Plutôt je me suis coupé le nez

Publié le 28-02-2022

de Flaminia Morandi

Lorsque ses proches avaient décidé de l'extraire des dominicains de Buda pour un mariage politique, Marguerite de Hongrie avait menacé de lui couper le nez. Elle avait été placée dans un couvent dans son enfance et avait été très heureuse : là, elle avait découvert que la vie religieuse lui permettait d'être libre des intérêts familiaux, libre dans la gestion de son propre corps, sans souffrir aucun mari non choisi. Elle ne l'aurait pas donné à ses proches pour gagner juste parce qu'ils avaient changé leurs plans pour elle : « plutôt je me coupe le nez ! ».

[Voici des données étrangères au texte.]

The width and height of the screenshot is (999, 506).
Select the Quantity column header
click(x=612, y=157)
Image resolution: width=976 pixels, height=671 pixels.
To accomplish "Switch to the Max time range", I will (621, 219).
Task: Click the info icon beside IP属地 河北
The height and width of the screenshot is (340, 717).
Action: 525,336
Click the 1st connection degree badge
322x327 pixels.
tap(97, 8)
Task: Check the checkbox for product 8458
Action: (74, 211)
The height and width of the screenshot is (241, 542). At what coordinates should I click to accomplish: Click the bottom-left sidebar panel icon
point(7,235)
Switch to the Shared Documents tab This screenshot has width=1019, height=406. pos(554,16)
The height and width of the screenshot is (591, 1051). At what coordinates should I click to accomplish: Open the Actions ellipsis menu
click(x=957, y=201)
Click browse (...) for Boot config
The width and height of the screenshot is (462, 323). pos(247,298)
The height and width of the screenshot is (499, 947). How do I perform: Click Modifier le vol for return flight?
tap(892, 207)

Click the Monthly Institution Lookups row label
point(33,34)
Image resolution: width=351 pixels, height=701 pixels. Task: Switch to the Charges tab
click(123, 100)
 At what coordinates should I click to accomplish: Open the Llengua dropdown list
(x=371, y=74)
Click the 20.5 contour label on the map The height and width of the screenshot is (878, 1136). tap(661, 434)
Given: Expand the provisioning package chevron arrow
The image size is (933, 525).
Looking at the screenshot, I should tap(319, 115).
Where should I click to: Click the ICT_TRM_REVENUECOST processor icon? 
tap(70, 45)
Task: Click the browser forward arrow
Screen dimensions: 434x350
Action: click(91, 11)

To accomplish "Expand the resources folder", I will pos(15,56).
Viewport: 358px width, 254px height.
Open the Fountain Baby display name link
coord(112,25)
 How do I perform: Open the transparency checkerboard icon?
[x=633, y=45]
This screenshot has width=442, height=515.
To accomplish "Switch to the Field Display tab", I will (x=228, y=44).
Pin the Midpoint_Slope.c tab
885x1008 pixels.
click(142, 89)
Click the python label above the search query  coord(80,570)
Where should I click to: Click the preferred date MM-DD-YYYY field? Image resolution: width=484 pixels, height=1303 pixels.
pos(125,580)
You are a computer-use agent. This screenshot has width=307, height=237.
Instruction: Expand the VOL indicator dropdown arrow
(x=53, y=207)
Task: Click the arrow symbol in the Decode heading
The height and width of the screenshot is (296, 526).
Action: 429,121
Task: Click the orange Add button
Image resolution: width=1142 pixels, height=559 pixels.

Elle resta au couvent, très heureuse avec son Époux céleste, auquel elle se joignit dans une communion fréquente (ce qui était rare à cette époque) et dans une souffrance partagée. Il n'avait que l'arme de son propre corps, une femme du XIIIe siècle, pour parler de sa foi. Il ne contrôlait rien, ni pouvoir, ni richesse, ni choix de vie. Il ne pouvait s'exprimer qu'avec le corps, avec la gestion de la nourriture et avec la pénitence physique, en identification avec le Christ souffrant, parfois jusqu'aux stigmates : comme Catherine de Sienne, Marguerite de Cortone, Clara di Montefalco, Elizabeth de Spaalbeck, Angela de Foligno...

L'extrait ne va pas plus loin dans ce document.